TASK DATA section start

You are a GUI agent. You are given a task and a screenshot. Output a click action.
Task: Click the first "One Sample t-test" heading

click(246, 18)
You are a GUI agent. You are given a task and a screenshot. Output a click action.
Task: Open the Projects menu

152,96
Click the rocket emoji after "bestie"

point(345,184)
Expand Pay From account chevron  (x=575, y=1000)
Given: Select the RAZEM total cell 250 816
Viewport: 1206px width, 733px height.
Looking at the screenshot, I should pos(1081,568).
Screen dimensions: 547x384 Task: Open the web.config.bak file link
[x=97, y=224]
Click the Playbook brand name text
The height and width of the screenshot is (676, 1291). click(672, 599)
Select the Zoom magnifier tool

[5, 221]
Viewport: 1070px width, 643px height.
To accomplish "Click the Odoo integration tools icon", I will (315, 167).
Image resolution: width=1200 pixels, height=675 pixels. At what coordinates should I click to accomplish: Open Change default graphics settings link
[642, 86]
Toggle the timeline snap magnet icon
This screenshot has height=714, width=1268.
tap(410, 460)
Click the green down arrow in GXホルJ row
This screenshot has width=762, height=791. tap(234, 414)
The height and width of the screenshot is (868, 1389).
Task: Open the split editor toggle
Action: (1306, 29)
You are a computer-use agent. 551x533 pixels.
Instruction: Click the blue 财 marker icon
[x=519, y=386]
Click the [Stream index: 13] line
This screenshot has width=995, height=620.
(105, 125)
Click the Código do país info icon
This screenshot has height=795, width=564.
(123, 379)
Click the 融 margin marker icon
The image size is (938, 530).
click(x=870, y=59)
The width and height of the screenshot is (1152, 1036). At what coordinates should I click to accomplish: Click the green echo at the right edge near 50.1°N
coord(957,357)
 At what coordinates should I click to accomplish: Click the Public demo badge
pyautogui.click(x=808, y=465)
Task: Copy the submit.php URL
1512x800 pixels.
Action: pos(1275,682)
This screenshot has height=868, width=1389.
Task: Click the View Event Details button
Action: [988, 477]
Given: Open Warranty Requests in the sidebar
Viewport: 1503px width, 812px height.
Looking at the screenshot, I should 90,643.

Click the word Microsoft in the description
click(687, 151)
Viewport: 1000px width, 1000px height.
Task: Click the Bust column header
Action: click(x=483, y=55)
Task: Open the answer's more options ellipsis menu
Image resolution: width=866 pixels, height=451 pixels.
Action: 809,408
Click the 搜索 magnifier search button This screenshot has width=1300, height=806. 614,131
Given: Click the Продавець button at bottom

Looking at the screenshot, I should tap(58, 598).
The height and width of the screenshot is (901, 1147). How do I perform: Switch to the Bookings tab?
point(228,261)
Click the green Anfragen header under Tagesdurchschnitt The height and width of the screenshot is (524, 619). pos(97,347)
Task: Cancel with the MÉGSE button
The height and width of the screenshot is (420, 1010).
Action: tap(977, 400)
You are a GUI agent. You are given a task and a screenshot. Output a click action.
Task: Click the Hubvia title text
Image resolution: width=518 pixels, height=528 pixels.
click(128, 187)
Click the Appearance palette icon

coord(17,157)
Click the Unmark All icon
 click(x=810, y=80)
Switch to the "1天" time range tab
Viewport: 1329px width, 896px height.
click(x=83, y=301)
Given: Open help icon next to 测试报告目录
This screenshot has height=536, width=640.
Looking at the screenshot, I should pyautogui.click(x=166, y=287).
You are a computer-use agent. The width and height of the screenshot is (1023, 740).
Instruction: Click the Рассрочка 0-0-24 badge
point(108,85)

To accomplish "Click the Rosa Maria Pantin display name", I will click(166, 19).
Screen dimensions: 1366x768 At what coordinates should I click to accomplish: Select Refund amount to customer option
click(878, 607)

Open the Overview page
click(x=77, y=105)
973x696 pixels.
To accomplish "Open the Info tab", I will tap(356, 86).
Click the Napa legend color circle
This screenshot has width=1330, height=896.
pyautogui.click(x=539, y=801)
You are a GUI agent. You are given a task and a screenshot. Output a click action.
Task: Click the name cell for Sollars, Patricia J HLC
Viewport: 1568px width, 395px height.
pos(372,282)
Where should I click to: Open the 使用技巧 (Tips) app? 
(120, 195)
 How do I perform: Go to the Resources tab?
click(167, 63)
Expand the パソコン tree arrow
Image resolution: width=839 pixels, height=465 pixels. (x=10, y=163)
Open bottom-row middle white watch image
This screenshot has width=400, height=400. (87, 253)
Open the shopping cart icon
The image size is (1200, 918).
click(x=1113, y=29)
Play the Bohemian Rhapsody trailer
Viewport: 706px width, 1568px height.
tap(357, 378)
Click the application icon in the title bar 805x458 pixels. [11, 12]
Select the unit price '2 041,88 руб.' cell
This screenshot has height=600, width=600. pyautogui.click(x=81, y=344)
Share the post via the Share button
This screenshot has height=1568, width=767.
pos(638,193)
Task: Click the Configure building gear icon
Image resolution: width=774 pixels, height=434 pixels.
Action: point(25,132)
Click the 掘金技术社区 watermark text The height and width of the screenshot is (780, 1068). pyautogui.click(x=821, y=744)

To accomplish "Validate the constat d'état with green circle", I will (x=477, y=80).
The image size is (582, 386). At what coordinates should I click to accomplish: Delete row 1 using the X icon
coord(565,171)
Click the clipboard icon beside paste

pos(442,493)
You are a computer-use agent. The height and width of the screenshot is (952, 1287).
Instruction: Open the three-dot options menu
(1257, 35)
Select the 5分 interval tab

TASK DATA section end

__EXERCISE__: Among the lines above, count those containing the word "with" and give nothing but the result.

__WRITTEN ANSWER__: 2